The new qualifying conditions include autism, AIDS, Tourette's syndrome, and Alzheimer's disease. Patients must register with the state to be eligible and have a doctor's permission.
Many of the additions restrict use to patients who are in severe or end-stage condition. The new law also allows people in a hospice program, regardless of diagnosis, to legally possess the oil that's low in THC, the chemical responsible for the marijuana high.
The measure's sponsor, Rep. Allen Peake, has received national attention for his work on the issue and taking part in a network that gets the oil into patients' hands from other states where it can be sold and manufactured legally. Georgia doesn't allow that. Peake introduced separate legislation this year to allow a small number of medical cannabis manufacturers licensed and regulated by the state but opposition from Deal and law enforcement halted any debate.
"I'm grateful to my colleagues, Speaker David Ralston, and Lieutenant Governor Casey Cagle for their support in getting this bill to Governor Deal's desk," Peake said. "My hope is that in 2018 we can fill the gaping hole that still remains, and provide legal access to medical cannabis oil here in our state with a safe, lab tested product produced within our own borders. The job will not be finished until we accomplish this task."

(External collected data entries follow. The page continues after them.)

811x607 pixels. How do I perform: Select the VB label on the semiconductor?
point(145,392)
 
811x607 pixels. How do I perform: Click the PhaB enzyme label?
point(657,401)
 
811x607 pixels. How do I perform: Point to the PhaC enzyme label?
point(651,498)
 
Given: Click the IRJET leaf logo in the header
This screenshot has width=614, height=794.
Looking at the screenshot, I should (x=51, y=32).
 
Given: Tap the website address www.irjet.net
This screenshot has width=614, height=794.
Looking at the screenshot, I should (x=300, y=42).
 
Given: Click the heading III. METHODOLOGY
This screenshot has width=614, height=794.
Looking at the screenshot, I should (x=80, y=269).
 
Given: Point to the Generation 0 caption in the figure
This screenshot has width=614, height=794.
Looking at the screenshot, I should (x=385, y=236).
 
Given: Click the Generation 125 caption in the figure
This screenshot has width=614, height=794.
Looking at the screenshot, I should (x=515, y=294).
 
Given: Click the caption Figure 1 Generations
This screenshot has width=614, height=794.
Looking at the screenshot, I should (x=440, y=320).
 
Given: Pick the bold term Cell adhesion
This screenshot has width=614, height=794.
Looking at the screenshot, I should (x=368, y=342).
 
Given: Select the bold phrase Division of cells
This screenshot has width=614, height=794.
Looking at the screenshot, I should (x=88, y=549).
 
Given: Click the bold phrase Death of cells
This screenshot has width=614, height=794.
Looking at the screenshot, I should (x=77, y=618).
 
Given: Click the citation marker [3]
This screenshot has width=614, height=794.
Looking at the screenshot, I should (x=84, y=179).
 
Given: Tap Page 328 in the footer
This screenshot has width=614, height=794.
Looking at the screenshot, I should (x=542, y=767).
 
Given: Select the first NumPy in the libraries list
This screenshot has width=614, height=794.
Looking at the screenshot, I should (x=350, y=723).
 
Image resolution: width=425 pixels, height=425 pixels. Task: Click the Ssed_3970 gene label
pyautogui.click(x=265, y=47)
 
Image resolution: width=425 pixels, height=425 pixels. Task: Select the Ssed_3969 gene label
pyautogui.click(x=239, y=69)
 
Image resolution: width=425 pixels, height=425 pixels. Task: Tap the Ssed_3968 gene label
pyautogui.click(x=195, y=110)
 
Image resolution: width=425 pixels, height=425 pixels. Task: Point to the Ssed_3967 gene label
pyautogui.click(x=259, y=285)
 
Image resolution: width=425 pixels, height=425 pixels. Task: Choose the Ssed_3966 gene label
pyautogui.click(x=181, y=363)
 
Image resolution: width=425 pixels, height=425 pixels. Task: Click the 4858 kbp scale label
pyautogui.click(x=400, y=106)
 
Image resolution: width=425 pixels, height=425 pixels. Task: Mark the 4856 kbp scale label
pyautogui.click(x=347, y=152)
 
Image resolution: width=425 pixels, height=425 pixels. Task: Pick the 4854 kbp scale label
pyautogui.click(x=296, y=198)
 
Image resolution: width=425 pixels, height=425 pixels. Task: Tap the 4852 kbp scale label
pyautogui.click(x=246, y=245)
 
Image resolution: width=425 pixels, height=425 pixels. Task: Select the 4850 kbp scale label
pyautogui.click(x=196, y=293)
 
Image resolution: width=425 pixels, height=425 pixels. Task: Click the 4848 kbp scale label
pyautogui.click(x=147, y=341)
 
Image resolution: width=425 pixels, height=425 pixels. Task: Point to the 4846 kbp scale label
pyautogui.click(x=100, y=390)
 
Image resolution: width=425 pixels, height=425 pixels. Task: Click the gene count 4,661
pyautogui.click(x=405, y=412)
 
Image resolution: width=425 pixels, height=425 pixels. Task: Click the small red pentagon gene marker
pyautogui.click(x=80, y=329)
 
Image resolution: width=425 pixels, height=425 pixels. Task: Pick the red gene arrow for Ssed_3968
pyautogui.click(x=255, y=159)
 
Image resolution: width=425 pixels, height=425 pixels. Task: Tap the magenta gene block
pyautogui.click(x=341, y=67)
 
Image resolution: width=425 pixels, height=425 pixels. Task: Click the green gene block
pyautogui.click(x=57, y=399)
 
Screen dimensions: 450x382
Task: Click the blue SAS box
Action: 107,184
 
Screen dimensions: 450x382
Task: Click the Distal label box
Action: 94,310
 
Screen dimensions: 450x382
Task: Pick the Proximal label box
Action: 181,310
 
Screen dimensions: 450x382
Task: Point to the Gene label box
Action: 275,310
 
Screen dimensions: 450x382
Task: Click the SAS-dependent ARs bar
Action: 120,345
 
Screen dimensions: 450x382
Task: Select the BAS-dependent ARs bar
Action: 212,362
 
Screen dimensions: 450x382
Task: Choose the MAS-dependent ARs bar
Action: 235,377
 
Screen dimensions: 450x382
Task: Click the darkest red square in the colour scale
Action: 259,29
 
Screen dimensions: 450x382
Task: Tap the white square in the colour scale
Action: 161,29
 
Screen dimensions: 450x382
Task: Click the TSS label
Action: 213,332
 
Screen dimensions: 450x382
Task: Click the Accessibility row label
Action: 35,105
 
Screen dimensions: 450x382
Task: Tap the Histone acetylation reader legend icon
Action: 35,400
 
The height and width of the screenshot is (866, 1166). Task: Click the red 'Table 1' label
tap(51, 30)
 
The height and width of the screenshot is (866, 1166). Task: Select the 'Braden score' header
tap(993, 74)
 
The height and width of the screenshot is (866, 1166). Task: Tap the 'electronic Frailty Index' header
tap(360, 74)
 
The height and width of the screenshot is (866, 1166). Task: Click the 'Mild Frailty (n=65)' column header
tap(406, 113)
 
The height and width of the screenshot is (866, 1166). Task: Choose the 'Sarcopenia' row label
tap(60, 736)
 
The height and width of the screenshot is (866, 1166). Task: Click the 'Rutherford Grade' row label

Tuesday marked the final deadline for the governor to sign or veto lawmakers' proposals. Deal signed more than 50 bills, including the following measures:
— Information on Georgia voters' registration forms would have to match state or federal databases for them to be eligible to cast a ballot. Voting-rights advocates opposed the bill and argue it will disproportionately affect minorities. They also said it undermines the recent settlement of a federal lawsuit against Secretary of State Brian Kemp, challenging a similar matching procedure that Kemp's office implemented in 2010 and used until September.
— Increasing the next governor's salary by 25 percent to $175,000 per year. The change takes effect in 2019. Deal is limited to two terms and leaves office in 2018. He earns $139,339 per year.
— Permitting optometrists to perform injections around the eye, an expansion of state law that only permits ophthalmologists to do so as medical doctors. Deal independently issued an executive order for the Department of Public Health to create guidance on required training for optometrists.
The governor vetoed nine measures on Tuesday, including:
— A bill allowing parents to transfer legal authority for children to a family member or an outside agency for up to a year. Deal said the measure had good intentions of helping children but creates a "parallel and unchecked" system to Georgia's child welfare agency.
— A bill making it easier for parents to opt their kids out of taking state tests. Deal said local school districts already have that ability and he didn't want to add another layer of procedures.
— A bill allowing physicians to authorize physician assistants to prescribe some drugs containing hydrocodone. Deal said the idea runs counter to the state's efforts to fight opioid abuse.